- Born: 18 November 1950 (age 75) Tamil Nadu
- Occupation: Bharatanatyam dancer
- Parent: V. Raghavan
- Awards: Sangeet Natak Akademi Award

= Nandini Ramani =

Indian Bharatanatyam exponent

Nandini Ramani is a Bharatanatyam exponent, dance critic, Sanskrit drama actress cum director and academician from Chennai, India. She is the daughter of V. Raghavan, a Sanskrit scholar and musicologist. She received several awards, including the Sangeet Natak Akademi Award for overall contribution.
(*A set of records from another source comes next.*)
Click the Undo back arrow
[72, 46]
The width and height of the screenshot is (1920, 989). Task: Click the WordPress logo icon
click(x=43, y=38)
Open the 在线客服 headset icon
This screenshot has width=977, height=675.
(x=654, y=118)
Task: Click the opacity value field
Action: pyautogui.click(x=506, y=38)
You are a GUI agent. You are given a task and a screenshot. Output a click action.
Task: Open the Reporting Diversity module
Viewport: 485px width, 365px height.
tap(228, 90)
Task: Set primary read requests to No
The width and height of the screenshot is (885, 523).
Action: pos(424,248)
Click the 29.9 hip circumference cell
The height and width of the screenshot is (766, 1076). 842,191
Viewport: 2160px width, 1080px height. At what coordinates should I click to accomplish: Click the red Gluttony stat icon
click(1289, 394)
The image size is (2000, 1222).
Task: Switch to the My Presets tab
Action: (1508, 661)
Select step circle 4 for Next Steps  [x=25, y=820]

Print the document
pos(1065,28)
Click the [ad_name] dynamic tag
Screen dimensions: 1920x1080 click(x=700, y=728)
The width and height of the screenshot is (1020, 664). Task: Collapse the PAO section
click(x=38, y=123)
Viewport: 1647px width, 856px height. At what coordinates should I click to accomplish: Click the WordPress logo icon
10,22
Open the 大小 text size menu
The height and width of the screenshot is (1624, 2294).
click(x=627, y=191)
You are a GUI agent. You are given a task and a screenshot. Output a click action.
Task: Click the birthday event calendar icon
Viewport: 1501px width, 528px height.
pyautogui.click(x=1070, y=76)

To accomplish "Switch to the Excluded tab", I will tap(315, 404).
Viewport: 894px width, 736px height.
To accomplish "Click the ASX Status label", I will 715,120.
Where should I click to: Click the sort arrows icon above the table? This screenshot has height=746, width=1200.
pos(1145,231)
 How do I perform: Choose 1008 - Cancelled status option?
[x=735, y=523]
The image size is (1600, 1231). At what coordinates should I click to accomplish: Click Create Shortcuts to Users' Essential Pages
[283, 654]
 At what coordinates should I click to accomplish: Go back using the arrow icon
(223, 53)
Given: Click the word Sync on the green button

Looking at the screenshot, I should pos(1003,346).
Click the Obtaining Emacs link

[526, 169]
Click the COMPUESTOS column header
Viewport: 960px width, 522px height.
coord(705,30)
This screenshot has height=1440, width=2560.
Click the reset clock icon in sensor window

She held several positions including the executive board member of the Sangeet Natak Akademi, member of the general council of the Indian Council for Cultural Relations, and the secretary of the Madras Music Academy.

==Biography==
Ramani was born on 18 November 1950. Her Father V. Raghavan was a Sanskrit scholar and musicologist. She started learning Bharatanatyam at the age of five. She started acting in her father's Sanskrit plays when she was only nine.

Her guru in language and writing was her father Raghavan. Dancer Thanjavur Balasaraswathi and Nattuvanar K. Ganesan were her dance gurus, while B. Krishnamurthy and T. Muktha were her music gurus.

== Career ==
Ramani is a person who has contributed in various fields, including Bharatanatyam dancer, Sanskrit drama actress cum director, art critic, writer, publisher, columnist, and TV presenter.

In Bharatanatyam, Nandini is a follower of Bala tradition, known by her guru Balasaraswati. Her arangetram (first stage performance) was in 1970. During 1973-78 period, she taught Bharatanatyam at the Bala Saraswati School of Bharatanatyam under Madras Music Academy. She is also a Carnatic music singer and is one of the few dancers who can sing while dancing.

Ramani has performed at many venues in and outside India and has toured the Netherlands regularly. She has performed at venues such as The Tropical Institute, Amsterdam, and the Music Center, Utrecht.

Ramani, who taught many people through her own dance school established in the 1970s, has students even outside India, especially from the US, Canada, and the Netherlands.

Having learnt Sanskrit from her father, she produces and directs Sanskrit plays under the banner of 'Sanskrit Ranga' founded by her father. Nandini scripted and directed an episode of the 13-part series 'Kalathai Ventavar', which was aired on Doordarshan.

Ramani was a member of the Executive Board of the Sangeet Natak Akademi and is currently a member of the General Council of the Indian Council for Cultural Relations. She also served as the secretary of the Madras Music Academy.

== Awards and honors==
Nandini has received several awards, including the Sangeet Natak Akademi Award for her overall contribution to the performing arts and the 'Natya Padma' award from the Brahma Gana Sabha. In 2023 July, she received the Kartik Rajagopal Memorial Award.

Nandini has also been honoured by giving titles like Natya Kala Sikhamani.